The young Greek humanitarians with the boats used to save refugees (Photo courtesy of Ray Woolford)

Humanitarian Angels of Greece face up to 25 years imprisonment

AS I write this, the trial in Greece of the latest and growing number (180 and rising) of humanitarian activists charged with criminal offences across 13 European states, has just begun. 

After three years of uncertainty, 108 days in detention, and many procedural failings by the Greek legal system, the activists face 25 years in prison for saving lives at sea and providing aid to asylum seekers on the Greek Island of Lesvos, so what exactly did these terrorists of kindness do that has scared the governments of Europe so much so that many face jail sentences longer than for murder? 

As Seán Binder, one of these young activists on trial today in Greece, said: “We did nothing criminal. We did nothing heroic 

“We just did what the law demands of all citizens – helping those in distress.” 

Growing need for support

I should here declare an interest, as these 18 Humanitarians on trial could so easily have included me. In 2018, as CEO of the Kath Duncan Equality and Civil Rights Network, I was invited to Lesvos to support and report on grassroots activism not only within the dreadful Moria Refugee camp, but also the wider grassroots organisations on the island established by predominately young people who had arrived to help, using their own cash. 

One of the young students and myself on Lesvos (Photo courtesy of Ray Woolford)

This was in response to news reports of families being lost at sea whilst fleeing war, and the growing need for practical support for refugees. Greece, like so much of Europe, is awash with bureaucracy and was, even then, not making life easy for those seeking to offer help and solidarity. 

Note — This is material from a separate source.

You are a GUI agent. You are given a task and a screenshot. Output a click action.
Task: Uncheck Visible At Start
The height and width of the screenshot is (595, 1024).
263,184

Our first objective was to get school books into the camp so that the children could read and learn. The Government had said there was no need for a school for these children as they would only be in the camp a few weeks, but this was far from the reality, with many spending their most crucial learning years inside the camp. 

Refused access to camp

The camp leadership refused us access, while at this time it held 500 orphaned children, many of whom had seen their parents drown at sea and were now caught in a no-man’s land without papers, and some too young to even be able to say where they had come from. Huge numbers of children had been displaced by war, poverty, and the growing impact of climate change. However, the ‘sea angels’ and we at The Kath Duncan Equality and Civil rights Network stepped up to show kindness and offer support to the Greek Government; support which was rejected, forcing us to go underground. 

In 2019 I wrote about the work of The Angels of Greece, whose photo was used to create our logo, to highlight another group of young people who had found their own way to help and save lives. By setting up a network on the hilltops, these students would spend 24 hours looking out to sea watching for boats in distress and guiding families and children through the rocky and dangerous coastline to safety on land. 

Never straightforward

The process with these refugees was, as with most things Greek, never straightforward. After spotting a boat, calls were made to other organisations with an alert of the imminent arrival of more refugees, as these Angels of Greece had no Greek Government approval to process or do anything other than ensure these peoples safe landing on shore. As the word went out, the refugees would be passed along a chain before being taken to a local Government-approved processing centre and then on to Moria and other camps, just the beginning of a humanitarian journey that could take years. 

For this act of helping to save lives, the 18 have been charged on a par with people traffickers as the governments within the EU forsake all compassion. Instead, they falsely presume that by criminalising those who save lives at sea, they will reduce the numbers of refugees washing up on European beaches. They either fail to realise or choose to forget that without these young humanitarians it would not be our future NHS workers, scientists, and teachers arriving on their beaches but their lifeless bodies. 

Whilst much of the the world has been silent on what are clearly farcical charges, Amnesty International and 47 other humanitarian organisations around the world have called and lobbied the Greek Government to drop them, arguing that the criminalisation of their actions affects many who are involved: civil society organisations and individuals across Europe, including pensioners, mountain guides, priests, young activists, boat captains, and more. 

Do what you can to help

This inclination towards criminalisation of those who give food, shelter and solidarity should alarm us all. It’s not just war and poverty refugees are fleeing but increasingly the impact of climate change, a refugee reality which has left the global leadership on the back foot. 

As many of us are aware, governments are increasingly misusing anti-smuggling and counter-terrorism legislation to curb solidarity and humanitarian acts. To show solidarity with these activists I would call on you to lobby, tweet @GreeceGov, and email the Greek embassy gremb.lon@mfa.gr to #DropTheCharges. Seán and his comrades deserve our thanks and praise. You can follow their progress on the Free Humanitarians site @FrHumanitarians on Twitter. 

We could all so easily find ourselves in the same position and the “kindness of strangers” approach shown to refugees by humanitarians such as Seán Binder and so many others should result in gratitude not a prison sentence.